Complement Subcomponent C1q Modulation of TNF‐α Binding to L929 Cells for Enhanced TNF‐Mediated Cytotoxicity

Complement subcomponent C1q has been recently implicated in the modulation of autocrine binding of TNF‐α to murine macrophages for induction of nitric oxide synthase. In the present study, the putative role of C1q in increasing TNF‐α binding to L929 cells to mediate cytotoxicity was explored. TNF‐sensitive L929 cells (L929‐S) had higher total endogenous cellular and surface C1q levels and bound correspondingly more phycoerythrin‐labelled rTNF‐α (PE‐TNF) than did a TNF‐resistant L929 variant (L929‐R). Pretreatment of L929‐S with soluble C1q increased their sensitivity to TNF‐mediated cytotoxicity coincident with increased binding of PE‐TNF, but similar treatment of L929‐R had no effect.
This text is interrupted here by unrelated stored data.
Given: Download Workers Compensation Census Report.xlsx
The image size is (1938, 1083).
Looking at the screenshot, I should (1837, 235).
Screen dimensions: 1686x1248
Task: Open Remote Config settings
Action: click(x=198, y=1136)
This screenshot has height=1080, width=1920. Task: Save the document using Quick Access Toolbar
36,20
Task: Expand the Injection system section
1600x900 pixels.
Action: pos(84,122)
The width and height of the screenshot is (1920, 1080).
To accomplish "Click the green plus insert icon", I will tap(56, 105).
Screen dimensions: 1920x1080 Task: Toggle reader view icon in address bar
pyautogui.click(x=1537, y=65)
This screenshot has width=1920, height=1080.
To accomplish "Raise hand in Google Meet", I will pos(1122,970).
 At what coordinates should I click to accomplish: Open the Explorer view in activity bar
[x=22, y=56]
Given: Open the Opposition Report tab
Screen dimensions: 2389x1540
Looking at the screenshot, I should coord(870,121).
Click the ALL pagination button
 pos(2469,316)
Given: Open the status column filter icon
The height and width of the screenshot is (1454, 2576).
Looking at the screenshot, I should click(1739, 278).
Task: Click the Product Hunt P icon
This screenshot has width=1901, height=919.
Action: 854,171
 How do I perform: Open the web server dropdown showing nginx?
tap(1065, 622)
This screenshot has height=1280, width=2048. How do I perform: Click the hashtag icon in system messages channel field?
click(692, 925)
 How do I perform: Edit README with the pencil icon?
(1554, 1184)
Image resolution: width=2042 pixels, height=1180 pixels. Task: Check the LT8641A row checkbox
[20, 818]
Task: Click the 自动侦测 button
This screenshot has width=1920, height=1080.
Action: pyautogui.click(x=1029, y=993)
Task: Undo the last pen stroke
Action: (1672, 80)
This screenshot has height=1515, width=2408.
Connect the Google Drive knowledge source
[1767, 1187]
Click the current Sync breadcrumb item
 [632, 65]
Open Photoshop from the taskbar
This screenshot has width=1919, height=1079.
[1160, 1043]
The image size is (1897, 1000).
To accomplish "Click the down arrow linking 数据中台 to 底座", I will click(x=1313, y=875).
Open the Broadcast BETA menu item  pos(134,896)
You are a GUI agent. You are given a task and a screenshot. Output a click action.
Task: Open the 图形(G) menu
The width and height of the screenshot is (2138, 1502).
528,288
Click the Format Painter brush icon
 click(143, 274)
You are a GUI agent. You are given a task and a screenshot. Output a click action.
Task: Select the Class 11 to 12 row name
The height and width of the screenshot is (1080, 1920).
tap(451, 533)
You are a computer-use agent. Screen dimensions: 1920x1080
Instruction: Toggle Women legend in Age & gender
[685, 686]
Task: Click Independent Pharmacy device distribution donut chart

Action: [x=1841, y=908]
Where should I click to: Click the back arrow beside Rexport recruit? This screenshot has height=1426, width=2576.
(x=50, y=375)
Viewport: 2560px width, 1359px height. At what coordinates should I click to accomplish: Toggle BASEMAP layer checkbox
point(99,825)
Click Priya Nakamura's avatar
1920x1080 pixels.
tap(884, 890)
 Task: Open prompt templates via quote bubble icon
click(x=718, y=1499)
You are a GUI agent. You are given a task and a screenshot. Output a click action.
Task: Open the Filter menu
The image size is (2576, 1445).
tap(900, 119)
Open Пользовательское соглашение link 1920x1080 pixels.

Pretreatment of L929‐S with an inhibitor of C1q secretion, 3,4 dehydro‐D,L‐proline (DHP), resulted in a decrease in their TNF‐mediated cytotoxicity, as well as reduced binding of PE‐TNF. Subsequent exposure of DHP‐treated L929‐S with exogenous soluble C1q restored their TNF‐mediated cytotoxicity and binding of PE‐TNF. These results provide evidence for the modulation of TNF‐α binding to TNF sensitive tumour targets L929 by either endogenously synthesized or exogenously added C1q to promote TNF‐mediated cytotoxicity by mechanisms which remain to be elucidated.